__Exercise description__
Starting with the first line, transcribe the material exactly through to the last.

__The records__
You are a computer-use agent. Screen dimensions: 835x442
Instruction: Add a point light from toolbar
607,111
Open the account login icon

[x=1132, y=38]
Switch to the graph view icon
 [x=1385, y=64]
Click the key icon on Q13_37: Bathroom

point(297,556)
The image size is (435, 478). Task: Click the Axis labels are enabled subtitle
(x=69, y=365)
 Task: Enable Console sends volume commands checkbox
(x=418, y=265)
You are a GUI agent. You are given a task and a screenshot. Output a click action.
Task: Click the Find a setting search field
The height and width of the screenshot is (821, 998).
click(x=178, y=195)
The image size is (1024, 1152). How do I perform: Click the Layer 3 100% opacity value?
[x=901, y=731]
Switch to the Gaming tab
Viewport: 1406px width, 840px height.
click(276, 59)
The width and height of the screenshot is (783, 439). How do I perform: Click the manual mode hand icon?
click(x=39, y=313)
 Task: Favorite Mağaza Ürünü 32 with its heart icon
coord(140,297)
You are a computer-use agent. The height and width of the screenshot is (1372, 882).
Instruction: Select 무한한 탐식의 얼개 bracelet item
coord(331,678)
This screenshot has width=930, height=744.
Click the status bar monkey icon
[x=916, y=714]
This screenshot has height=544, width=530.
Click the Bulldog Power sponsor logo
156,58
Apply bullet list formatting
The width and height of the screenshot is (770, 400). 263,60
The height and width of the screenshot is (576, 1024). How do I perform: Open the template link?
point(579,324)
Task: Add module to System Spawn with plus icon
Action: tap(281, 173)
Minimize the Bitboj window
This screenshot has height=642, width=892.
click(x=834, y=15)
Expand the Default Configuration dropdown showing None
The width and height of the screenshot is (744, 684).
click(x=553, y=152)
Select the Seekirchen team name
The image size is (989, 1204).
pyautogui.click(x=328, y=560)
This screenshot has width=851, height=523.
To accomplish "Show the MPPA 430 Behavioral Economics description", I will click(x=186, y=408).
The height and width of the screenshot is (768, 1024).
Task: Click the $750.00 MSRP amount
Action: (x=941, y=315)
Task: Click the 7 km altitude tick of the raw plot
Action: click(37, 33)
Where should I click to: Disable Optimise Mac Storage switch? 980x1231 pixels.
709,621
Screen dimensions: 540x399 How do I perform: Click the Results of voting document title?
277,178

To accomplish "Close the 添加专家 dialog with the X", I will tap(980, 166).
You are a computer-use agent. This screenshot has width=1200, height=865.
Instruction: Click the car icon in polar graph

__Task result__
You are a computer-use agent. Screen dimensions: 835x442
Instruction: Add a point light from toolbar
607,111
Open the account login icon

[x=1132, y=38]
Switch to the graph view icon
 [x=1385, y=64]
Click the key icon on Q13_37: Bathroom

point(297,556)
The image size is (435, 478). Task: Click the Axis labels are enabled subtitle
(x=69, y=365)
 Task: Enable Console sends volume commands checkbox
(x=418, y=265)
You are a GUI agent. You are given a task and a screenshot. Output a click action.
Task: Click the Find a setting search field
The height and width of the screenshot is (821, 998).
click(x=178, y=195)
The image size is (1024, 1152). How do I perform: Click the Layer 3 100% opacity value?
[x=901, y=731]
Switch to the Gaming tab
Viewport: 1406px width, 840px height.
click(276, 59)
The width and height of the screenshot is (783, 439). How do I perform: Click the manual mode hand icon?
click(x=39, y=313)
 Task: Favorite Mağaza Ürünü 32 with its heart icon
coord(140,297)
You are a computer-use agent. The height and width of the screenshot is (1372, 882).
Instruction: Select 무한한 탐식의 얼개 bracelet item
coord(331,678)
This screenshot has width=930, height=744.
Click the status bar monkey icon
[x=916, y=714]
This screenshot has height=544, width=530.
Click the Bulldog Power sponsor logo
156,58
Apply bullet list formatting
The width and height of the screenshot is (770, 400). 263,60
The height and width of the screenshot is (576, 1024). How do I perform: Open the template link?
point(579,324)
Task: Add module to System Spawn with plus icon
Action: tap(281, 173)
Minimize the Bitboj window
This screenshot has height=642, width=892.
click(x=834, y=15)
Expand the Default Configuration dropdown showing None
The width and height of the screenshot is (744, 684).
click(x=553, y=152)
Select the Seekirchen team name
The image size is (989, 1204).
pyautogui.click(x=328, y=560)
This screenshot has width=851, height=523.
To accomplish "Show the MPPA 430 Behavioral Economics description", I will click(x=186, y=408).
The height and width of the screenshot is (768, 1024).
Task: Click the $750.00 MSRP amount
Action: (x=941, y=315)
Task: Click the 7 km altitude tick of the raw plot
Action: click(37, 33)
Where should I click to: Disable Optimise Mac Storage switch? 980x1231 pixels.
709,621
Screen dimensions: 540x399 How do I perform: Click the Results of voting document title?
277,178

To accomplish "Close the 添加专家 dialog with the X", I will tap(980, 166).
You are a computer-use agent. This screenshot has width=1200, height=865.
Instruction: Click the car icon in polar graph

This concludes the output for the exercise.